▶ **Problem to solve**: What is needed is a word-for-word copy of every record below, minus the pictures.

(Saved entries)
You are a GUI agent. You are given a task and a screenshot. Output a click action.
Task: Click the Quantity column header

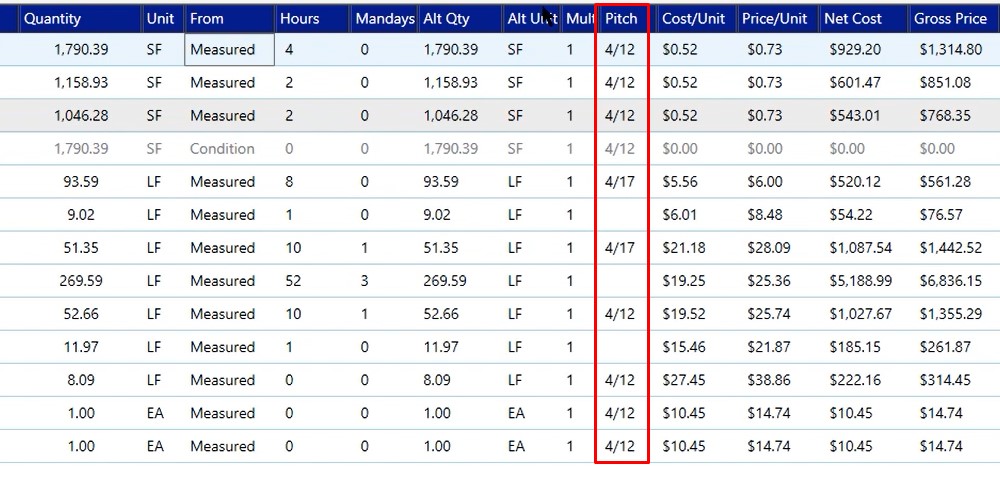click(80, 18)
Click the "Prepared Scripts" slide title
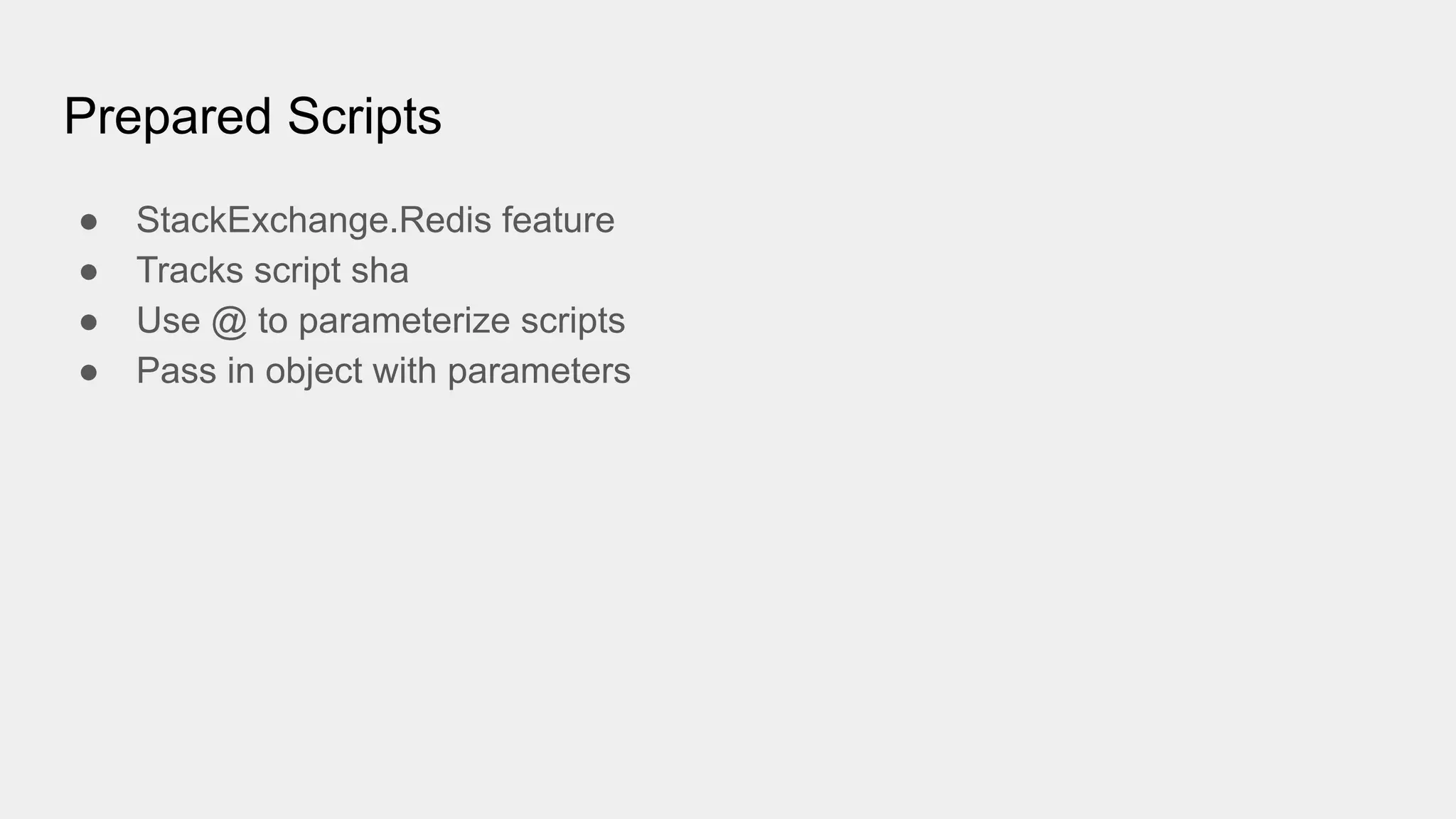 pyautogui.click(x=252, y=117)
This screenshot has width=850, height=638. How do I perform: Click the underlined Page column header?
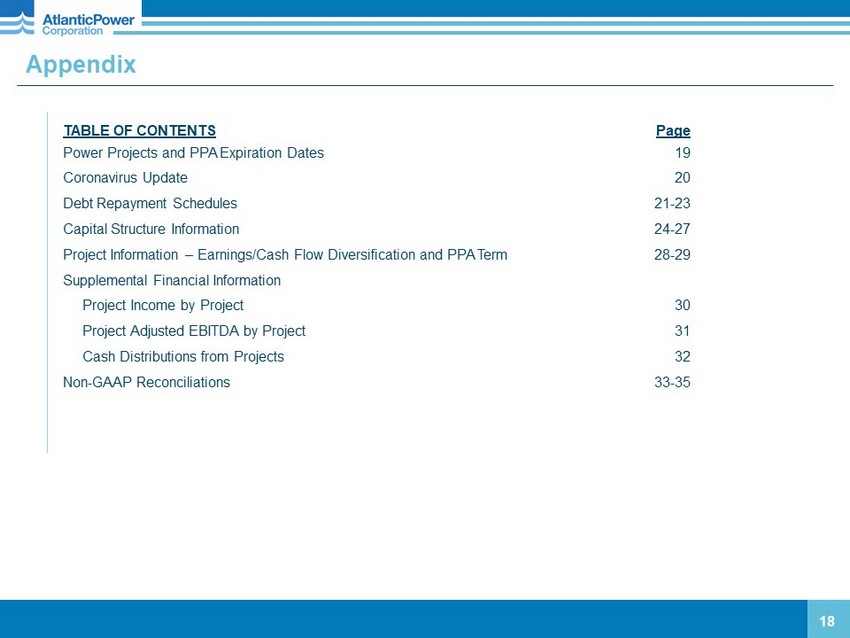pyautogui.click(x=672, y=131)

▶ **Answer box**:
You are a GUI agent. You are given a task and a screenshot. Output a click action.
Task: Click the Quantity column header

click(80, 18)
Click the "Prepared Scripts" slide title
 pyautogui.click(x=252, y=117)
This screenshot has width=850, height=638. How do I perform: Click the underlined Page column header?
pyautogui.click(x=672, y=131)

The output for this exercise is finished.